Нашим жуликам хотелось опять пустить в ход «Жирафа» – уж
очень прибыльная была штука, только они побаивались: а вдруг слухи за это время
дошли уже и сюда? Больше ничего подходящего им в голову не приходило, и в конце
концов герцог сказал, что полежит и подумает часа два, нельзя ли как-нибудь
околпачить арканзасский городок; а король решил заглянуть в городок на другом
берегу – без всякого плана, просто так, положившись в смысле прибыли на
провидение, а по-моему – на сатану. Все мы купили новое платье там, где
останавливались прошлый раз; и теперь король сам оделся во все новое и мне тоже
велел одеться.
Я, конечно, оделся. Король был во всем черном и выглядел
очень парадно и торжественно. А я до сих пор и не знал, что платье так меняет
человека. Раньше он был похож на самого что ни на есть распоследнего забулдыгу,
а теперь, как снимет новую белую шляпу да раскланяется с этакой улыбкой, –
ну будто только что вышел из ковчега: такой на вид важный, благочестивый и добродетельный,
ни дать ни взять – сам старик Ной.
Джим вымыл челнок, и я сел в него с веслом наготове. У
берега, чуть пониже мыса, милях в трех от городка, стоял большой пароход; он
стоял уже часа два: грузился. Король и говорит:
– Раз я в таком костюме, то мне, пожалуй, лучше
приехать из Сент-Луиса, или Цинциннати, или еще из какого-нибудь большого
города. Греби к пароходу, Гекльберри: мы на нем доедем до городка.

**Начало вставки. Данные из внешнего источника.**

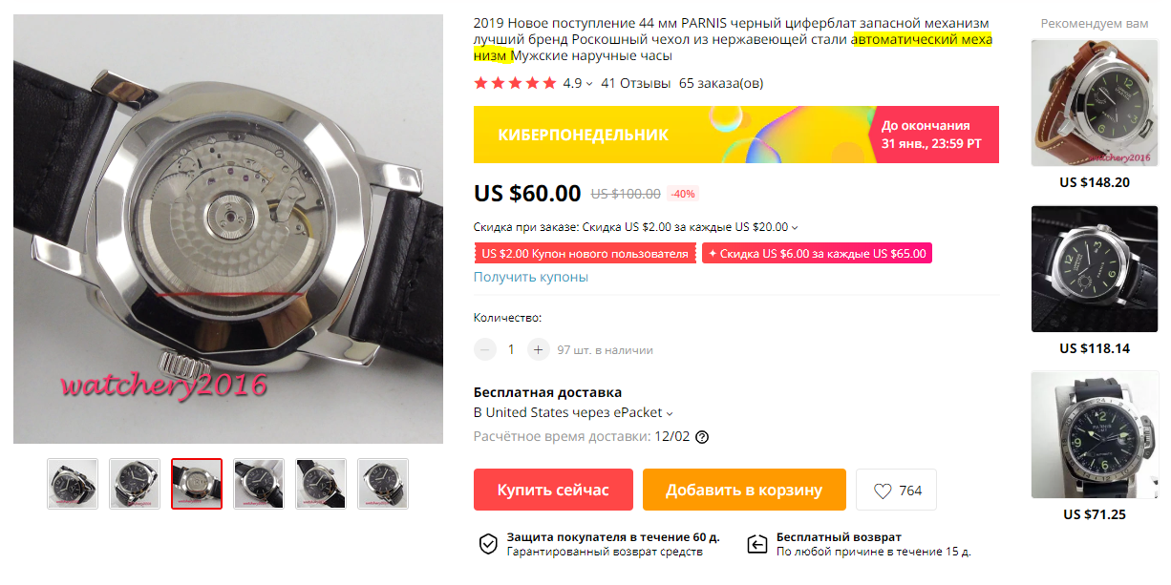Click the Купить сейчас button
1171x585 pixels.
click(x=553, y=490)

Ему не пришлось повторять, чтобы я поехал кататься на
пароходе. Я подъехал к берегу в полумиле от городка и повел лодку вдоль крутого
обрыва по тихой воде. Довольно скоро мы наткнулись на этакого славного,
простоватого с виду деревенского паренька, который сидел на бревне, утирая пот
с лица, потому что было очень жарко; рядом с ним лежали два ковровых саквояжа.
– Поверни-ка челнок к берегу, – сказал король. (Я
повернул.) – Куда это вы направляетесь, молодой человек?
– В Орлеан, жду парохода.
– Садитесь ко мне, – говорит король. –
Погодите минутку, мой слуга поможет вам внести вещи… Вылезай, помоги
джентльмену, Адольфус! (Это, вижу, он мне говорит.)

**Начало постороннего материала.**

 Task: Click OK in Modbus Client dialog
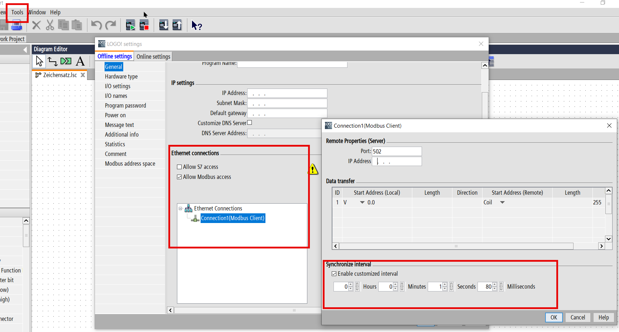point(553,317)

Я помог, потом мы втроем поехали дальше. Молодой человек был
очень благодарен, сказал, что ему просто невмоготу было тащить вещи по такой
жаре. Он спросил короля, куда он едет, и тот ему сказал, что ехал вниз по реке,
нынче утром высадился у городка на той стороне, а теперь хочет подняться на
несколько миль вверх, повидаться там с одним старым знакомым на ферме. Молодой
человек сказал:
– Как только я вас увидел, я сразу подумал: это, верно,
мистер Уилкс, и запоздал-то он самую малость. И опять-таки думаю: нет, должно
быть, не он – зачем бы ему ехать вверх по реке? Вы ведь не он, верно?
– Нет, меня зовут Блоджет, Александер Блоджет; кажется,
мне следует прибавить: его преподобие Александер Блоджет, – ведь я
смиренный служитель божий. Но как бы то ни было, мне все-таки прискорбно
слышать, что мистер Уилкс опоздал, если из-за этого он лишился чего-нибудь
существенного. Надеюсь, этого не случилось?

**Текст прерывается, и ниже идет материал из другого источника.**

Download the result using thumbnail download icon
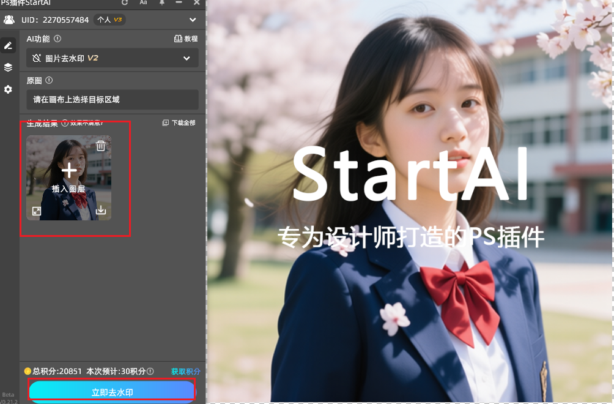Image resolution: width=614 pixels, height=404 pixels. [101, 211]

– Да нет, капитала он из-за этого не лишился.
Наследство он все равно получит, а вот своего брата Питера он в живых не
застанет. Ему это, может, и ничего, кто ж его знает, а вот брат все на свете
отдал бы, лишь бы повидаться с ним перед смертью: бедняга ни о чем другом
говорить не мог последние три недели; они с детства не видались, а брата
Уильяма он и вовсе никогда не видел – это глухонемого-то, – Уильяму всего
лет тридцать – тридцать пять. Только Питер и Джордж сюда приехали; Джордж был
женат, он умер в прошлом году, и жена его тоже. Теперь остались в живых только
Гарви с Уильямом, да и то, как я уже говорил, они опоздали приехать.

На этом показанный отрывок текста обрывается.